== Objective 1 ==
Rewrite the listing from its first line through the line containing "Chi siamo (107, 772)", changing "Slide" to "Diapositiva" and leaving everything else unchanged.
-- START Selected text --
That's cool. I imagine that helps with maintaining large code bases that
other people are inheriting from.
> Also, what naming convention is used in Python for a protected member
> variable or function?
I'm not sure, honestly.
> Private inheritance is not an extremely common technique in C++, but it
> sometimes has its uses (one could think of private inheritance as a kind
> of composition where the object itself can act as an object of either the
> base or derived class). I suppose there's no such a thing as private
> inheritance in Python.
Given there's no "private", no, I don't think you'd have "private
inheritance." :-)
> There's this thing called reading comprehension. Understanding what the
> other wrote, in its context, rather than nitpicking on words.
Yeah, let's both try to improve that. :-)
>> Yes, there are. There's even one I pointed out to which you said "Well, duh,
>> that's the definition." Remember?
>
> The size of an object says nothing about its layout.
It does. And I've given you multiple examples where it does. The very fact
that "sizeof" is defined tells you something about how you have to implement
things.
-- END Selected text --
-- START Extracted data --
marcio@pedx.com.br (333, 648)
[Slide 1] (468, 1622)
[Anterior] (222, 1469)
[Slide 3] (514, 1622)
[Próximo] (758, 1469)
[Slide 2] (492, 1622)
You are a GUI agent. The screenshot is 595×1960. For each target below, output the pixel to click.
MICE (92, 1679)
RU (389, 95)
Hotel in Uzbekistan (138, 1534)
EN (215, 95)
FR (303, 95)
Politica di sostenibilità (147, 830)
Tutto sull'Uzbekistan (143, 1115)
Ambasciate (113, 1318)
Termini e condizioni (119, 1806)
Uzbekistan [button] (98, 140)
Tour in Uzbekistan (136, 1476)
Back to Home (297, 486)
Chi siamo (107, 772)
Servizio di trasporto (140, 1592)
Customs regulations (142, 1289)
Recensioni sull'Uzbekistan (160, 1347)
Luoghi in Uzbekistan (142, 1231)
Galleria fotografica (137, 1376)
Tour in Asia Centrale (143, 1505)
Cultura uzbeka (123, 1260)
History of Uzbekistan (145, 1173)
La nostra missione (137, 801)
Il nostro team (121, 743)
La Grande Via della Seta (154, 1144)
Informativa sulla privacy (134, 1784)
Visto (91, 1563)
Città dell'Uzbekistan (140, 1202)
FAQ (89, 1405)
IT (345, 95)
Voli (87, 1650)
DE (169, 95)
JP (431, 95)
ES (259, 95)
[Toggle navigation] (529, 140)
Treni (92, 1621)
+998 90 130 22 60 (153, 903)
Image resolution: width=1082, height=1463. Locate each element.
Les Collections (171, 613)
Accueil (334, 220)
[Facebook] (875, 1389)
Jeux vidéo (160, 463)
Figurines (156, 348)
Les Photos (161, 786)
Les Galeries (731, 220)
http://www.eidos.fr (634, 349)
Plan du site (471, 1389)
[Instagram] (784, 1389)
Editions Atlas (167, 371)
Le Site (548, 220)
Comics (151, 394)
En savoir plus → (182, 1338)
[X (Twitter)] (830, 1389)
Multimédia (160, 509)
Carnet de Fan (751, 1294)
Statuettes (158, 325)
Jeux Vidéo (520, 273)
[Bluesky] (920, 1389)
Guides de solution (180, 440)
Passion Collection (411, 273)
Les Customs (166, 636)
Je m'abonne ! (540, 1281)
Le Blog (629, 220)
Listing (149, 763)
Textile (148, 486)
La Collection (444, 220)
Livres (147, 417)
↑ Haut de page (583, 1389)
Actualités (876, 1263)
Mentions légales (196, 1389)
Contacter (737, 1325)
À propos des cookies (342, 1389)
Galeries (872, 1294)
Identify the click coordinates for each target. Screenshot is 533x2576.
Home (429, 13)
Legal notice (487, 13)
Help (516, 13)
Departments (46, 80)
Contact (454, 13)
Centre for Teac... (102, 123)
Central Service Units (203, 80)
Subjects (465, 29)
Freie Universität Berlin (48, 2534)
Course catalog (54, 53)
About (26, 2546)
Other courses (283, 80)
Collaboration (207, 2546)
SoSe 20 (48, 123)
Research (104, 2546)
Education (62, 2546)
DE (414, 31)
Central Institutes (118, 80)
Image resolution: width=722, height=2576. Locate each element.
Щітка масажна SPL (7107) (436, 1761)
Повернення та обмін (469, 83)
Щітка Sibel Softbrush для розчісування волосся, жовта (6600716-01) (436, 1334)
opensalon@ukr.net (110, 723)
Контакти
-- END Extracted data --
== Objective 2 ==
In the forum excerpt, shorten the quoted paragraph that begins "Private inheritance is not an extremely common technique" while keeping its main points.

== Expected output 1 ==
marcio@pedx.com.br (333, 648)
[Diapositiva 1] (468, 1622)
[Anterior] (222, 1469)
[Diapositiva 3] (514, 1622)
[Próximo] (758, 1469)
[Diapositiva 2] (492, 1622)
You are a GUI agent. The screenshot is 595×1960. For each target below, output the pixel to click.
MICE (92, 1679)
RU (389, 95)
Hotel in Uzbekistan (138, 1534)
EN (215, 95)
FR (303, 95)
Politica di sostenibilità (147, 830)
Tutto sull'Uzbekistan (143, 1115)
Ambasciate (113, 1318)
Termini e condizioni (119, 1806)
Uzbekistan [button] (98, 140)
Tour in Uzbekistan (136, 1476)
Back to Home (297, 486)
Chi siamo (107, 772)

== Expected output 2 ==
Private inheritance is rare in C++ but occasionally useful. It works as a kind of composition that lets the object act as either the base or the derived class, and the writer supposes Python has nothing like it.